Tentukan setiap baris dalam catatan di bawah yang memuat kata "what", lalu salin semua baris itu.
____
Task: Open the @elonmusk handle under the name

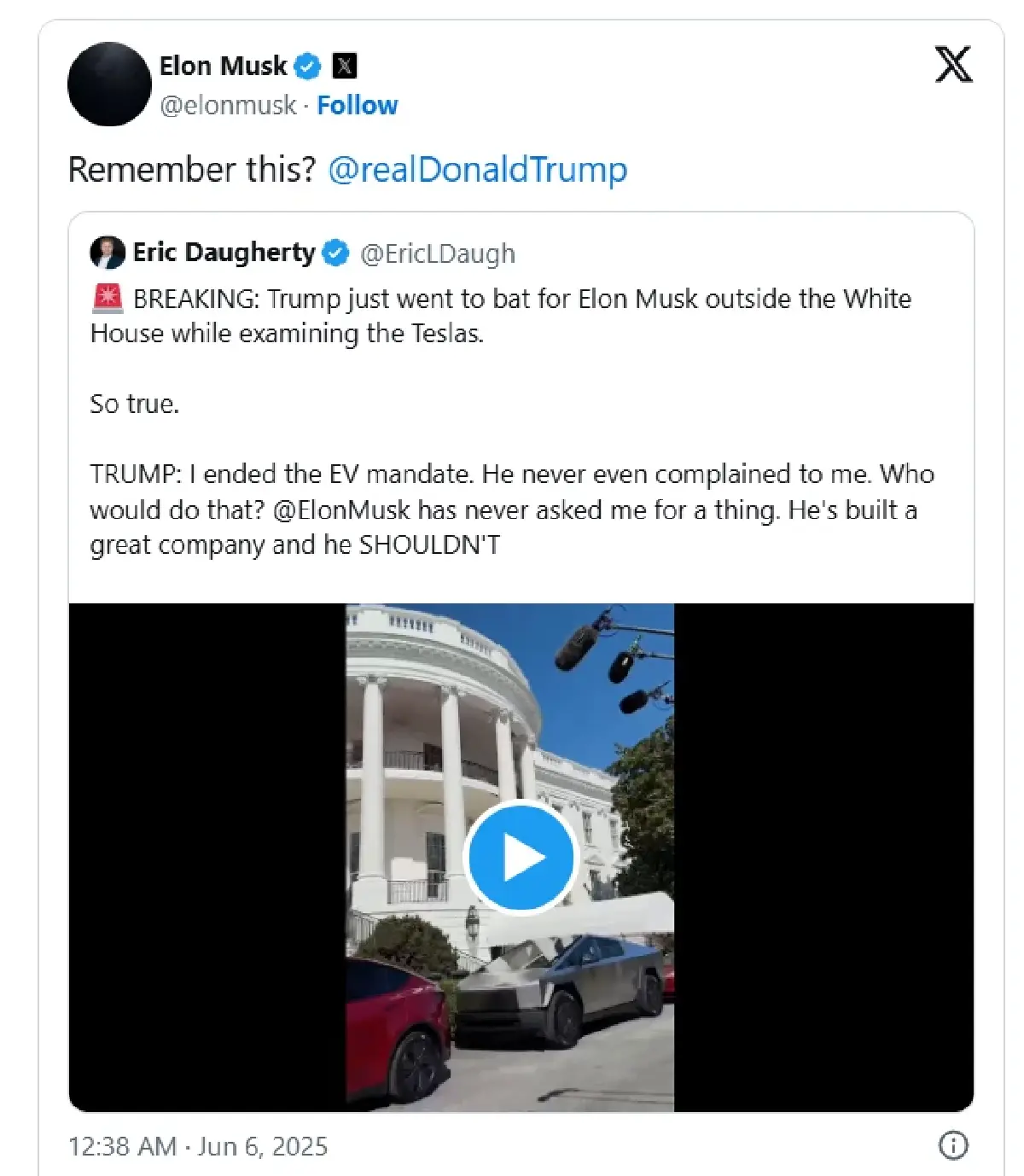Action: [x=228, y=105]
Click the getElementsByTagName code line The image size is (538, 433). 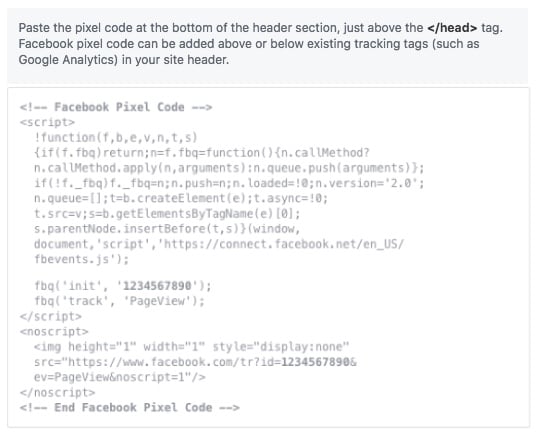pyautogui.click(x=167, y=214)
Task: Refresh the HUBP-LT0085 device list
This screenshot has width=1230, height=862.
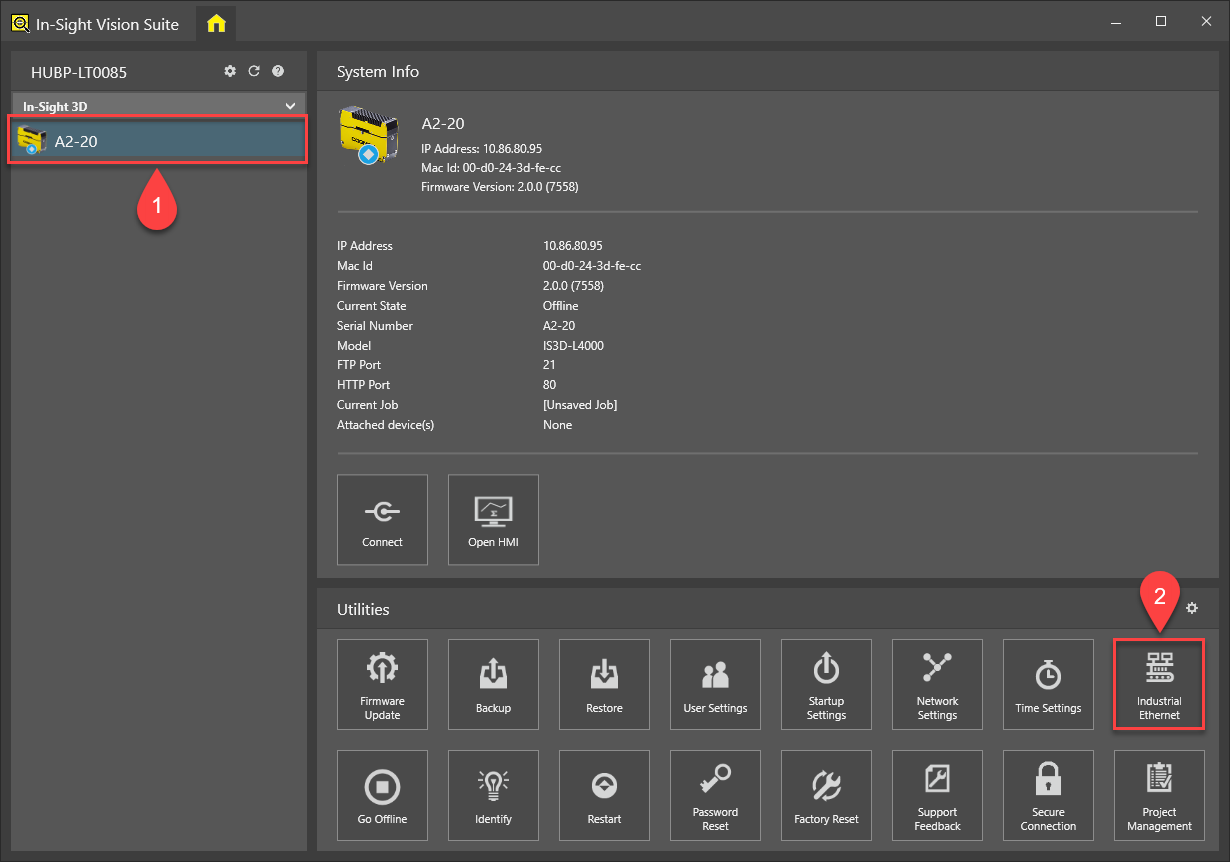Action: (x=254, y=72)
____
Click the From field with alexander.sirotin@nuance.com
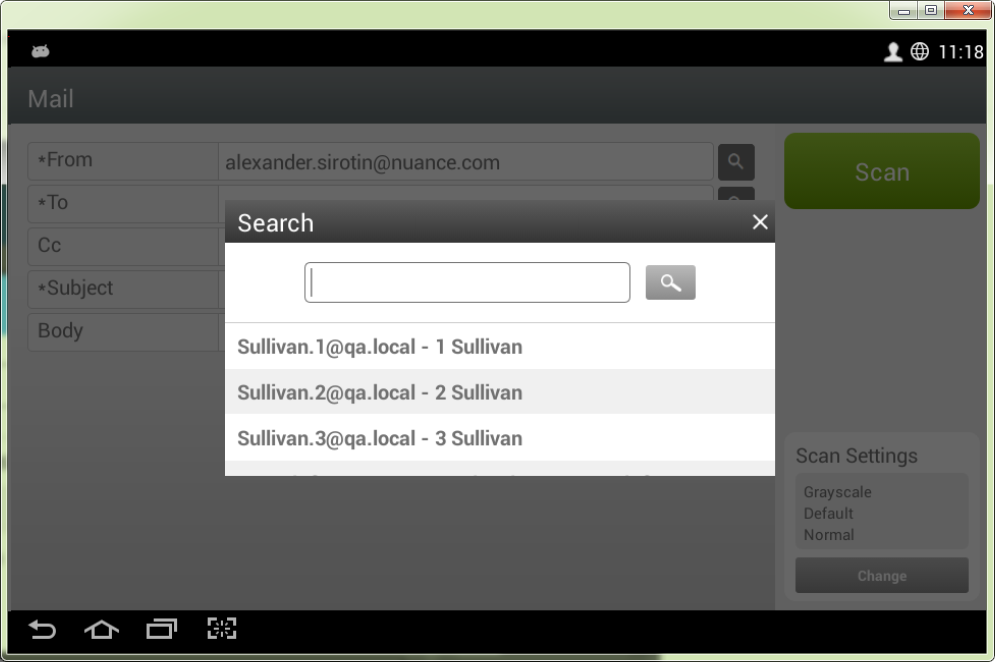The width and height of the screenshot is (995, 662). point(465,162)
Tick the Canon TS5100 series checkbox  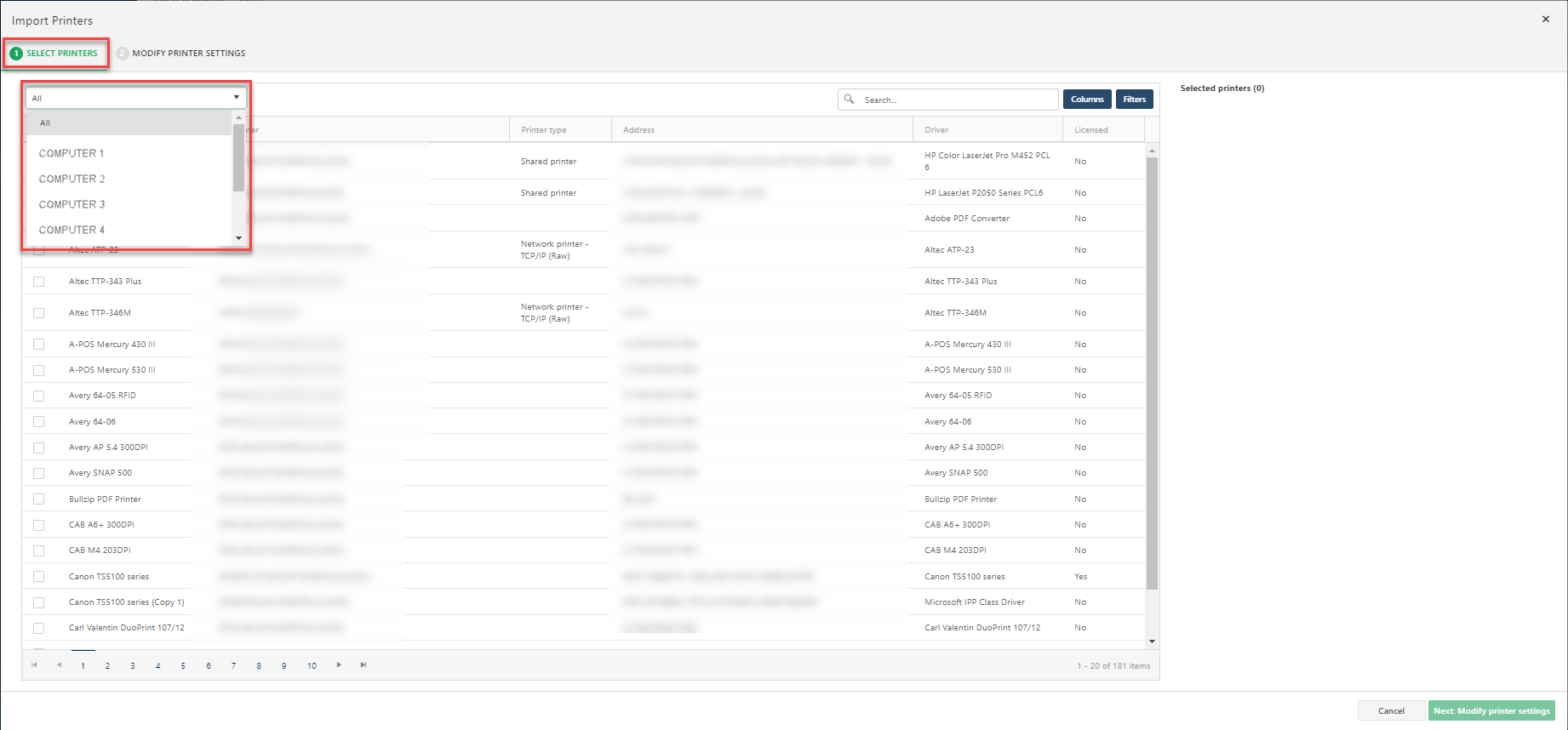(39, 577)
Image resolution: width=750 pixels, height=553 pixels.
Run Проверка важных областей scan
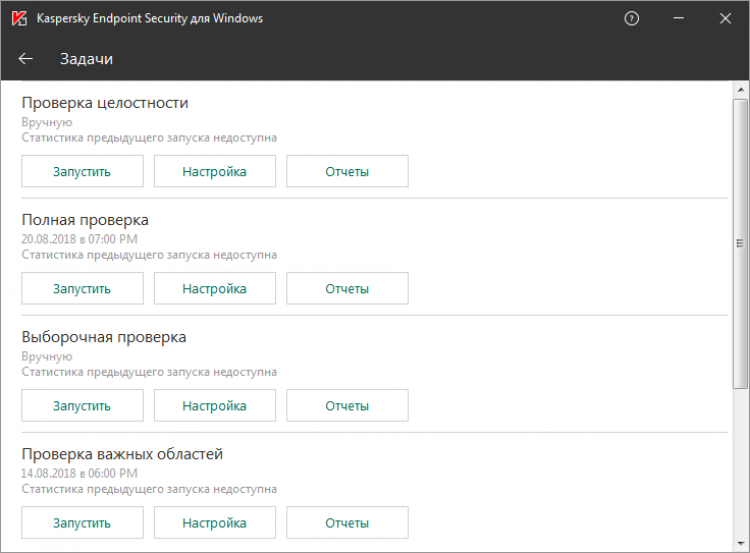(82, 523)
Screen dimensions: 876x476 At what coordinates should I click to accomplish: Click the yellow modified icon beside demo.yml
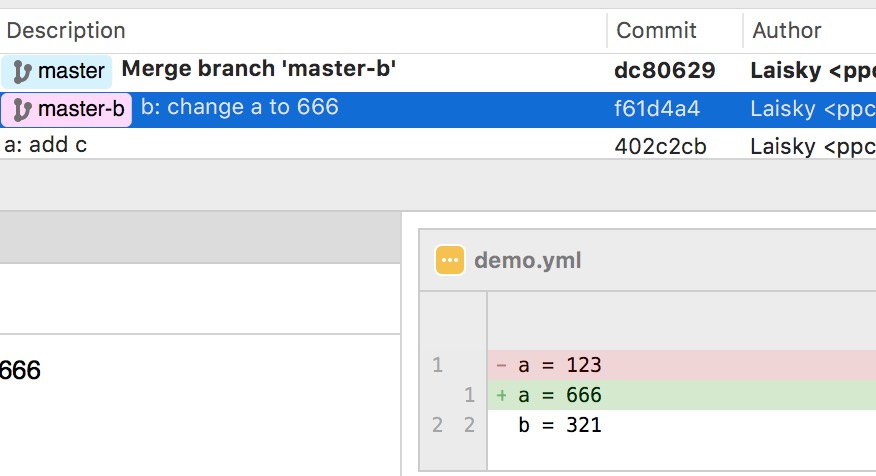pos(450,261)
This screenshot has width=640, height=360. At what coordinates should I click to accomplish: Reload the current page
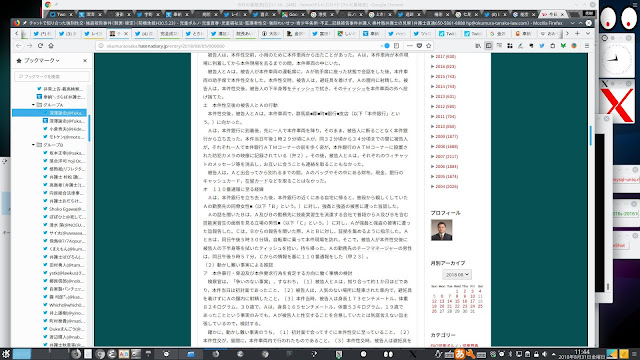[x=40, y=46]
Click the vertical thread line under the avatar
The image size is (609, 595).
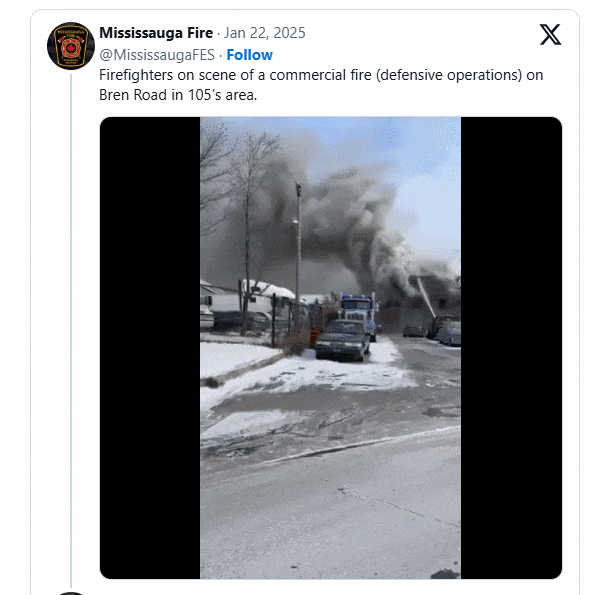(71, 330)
____
• Jawaban Lengkap:
Screen dimensions: 876x476 At what coordinates should I click to accomplish: Click the yellow modified icon beside demo.yml
This screenshot has width=640, height=360. At what coordinates should I click to accomplish: Reload the current page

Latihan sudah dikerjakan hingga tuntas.